Macon folded his arms over his chest and stood stock-still, composing himself to speak. He wanted to set things off with a bang, but Columbia’s sabotage and the garish assemblage before him had sapped his motivational juices. The hush swelled up, electric, and Macon grimaced, swallowed, and opened his mouth.
“What’s with the costumes?” he asked weakly.
The crowd turned to one another, concerned: He doesn’t like our outfits?
“We wanted to dress black,” shouted a large, Southern-voiced woman. “Those people just have so much spirit.”
“You’re not black,” Macon informed her. The murmuring increased; Macon sensed the potential for total demoralization and quickly shifted gears, not wanting them to trudge back to the buses. Time to snatch victory from the jaws of ignorance.
“Look,
just be yourselves,” he said, walking over to a tall blond man wearing a red-black-and-green liberation jumpsuit, removing his leather Africa cap and handing it to him. “The whole idea is to recognize who you are and take responsibility. It’s not time to start embracing our inner blackness yet, y’all. Right now it’s about atonement. You don’t have cultural permission to dress like this, you understand?”

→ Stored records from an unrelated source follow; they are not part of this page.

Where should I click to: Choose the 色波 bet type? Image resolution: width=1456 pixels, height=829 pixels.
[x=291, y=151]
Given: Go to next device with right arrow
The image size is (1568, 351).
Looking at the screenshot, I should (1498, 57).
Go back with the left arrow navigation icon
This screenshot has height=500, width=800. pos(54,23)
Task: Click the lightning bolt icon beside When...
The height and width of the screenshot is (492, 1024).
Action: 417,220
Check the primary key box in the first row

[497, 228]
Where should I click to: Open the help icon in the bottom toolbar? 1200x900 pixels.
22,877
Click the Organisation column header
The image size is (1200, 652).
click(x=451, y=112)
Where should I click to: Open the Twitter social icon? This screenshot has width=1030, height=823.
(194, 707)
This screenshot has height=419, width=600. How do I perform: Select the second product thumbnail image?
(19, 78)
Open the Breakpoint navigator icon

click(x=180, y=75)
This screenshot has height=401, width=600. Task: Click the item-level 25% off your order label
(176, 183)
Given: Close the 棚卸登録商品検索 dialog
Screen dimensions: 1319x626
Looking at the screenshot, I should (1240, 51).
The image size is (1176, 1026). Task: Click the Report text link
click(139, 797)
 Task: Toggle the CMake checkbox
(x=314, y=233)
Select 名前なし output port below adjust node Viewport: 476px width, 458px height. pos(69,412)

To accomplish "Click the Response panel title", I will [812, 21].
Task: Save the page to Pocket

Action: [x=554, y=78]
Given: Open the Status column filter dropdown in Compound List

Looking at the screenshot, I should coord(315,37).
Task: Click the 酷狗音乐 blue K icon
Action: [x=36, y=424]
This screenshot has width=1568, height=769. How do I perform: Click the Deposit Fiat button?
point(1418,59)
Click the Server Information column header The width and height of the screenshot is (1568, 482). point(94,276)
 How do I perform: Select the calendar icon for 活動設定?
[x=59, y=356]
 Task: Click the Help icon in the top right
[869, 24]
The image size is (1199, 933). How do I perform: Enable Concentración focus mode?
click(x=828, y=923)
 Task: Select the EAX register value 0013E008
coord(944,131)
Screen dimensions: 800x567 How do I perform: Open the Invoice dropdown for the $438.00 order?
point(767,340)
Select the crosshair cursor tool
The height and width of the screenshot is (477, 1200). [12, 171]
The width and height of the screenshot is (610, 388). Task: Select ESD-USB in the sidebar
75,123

Unease rippled through the crowd. “Are they gonna beat us up?” a panicked male voice shouted from the back. Nique and Andre slapped their foreheads with Olympic-quality synchronization.
“No,” said Macon. “No one’s gonna beat you up. Not that you don’t deserve it.” They smiled. Bunch of fucking masochists, thought Andre.
“Look, you’re here because you recognize the injustice inherent to the system, right?”
They stood silent.
“Right?” Macon repeated.
“Right,” they called back, catching on.
“You’re here to take a tiny first step in the marathon toward change,” Macon told them, starting to get into it. A King Jr. “I Have a Dream” freeze-frame stirred him, and Macon lifted his voice on some resonant vibrato baritone shit. “. . . to say, ‘I understand’ ”—drawing out the I all preacherly and hitting stand hard, then grace-note pausing midsentence and soaring back up— “ ‘that mah whiteness . . . is o-ppressive.’ You are here . . . to plant your feet and commit . . . to work . . . toward dialogue.”
“Where can we buy our T-shirts?”
“Will you sign my T-shirt?”
“Are there any sweatshirts?”
“Forget the fucking T-shirts!” Macon screamed. Andre stepped forward and touched him lightly on the forearm, rebalancing the charismatic leader with a tiny show of confidence. Macon turned and met his eyes, nodded gratefully, and inhaled deep. “This isn’t a party,” he said, trading righteous dignity for tired grade-school-teacher sternness. “It’s not a sight-seeing trip or a group tour. Do not run around trying to set the record for most apologies, people. Do not ask anyone to pose for pictures. Just split up, go about your daily business, and speak to the people you happen to come across.”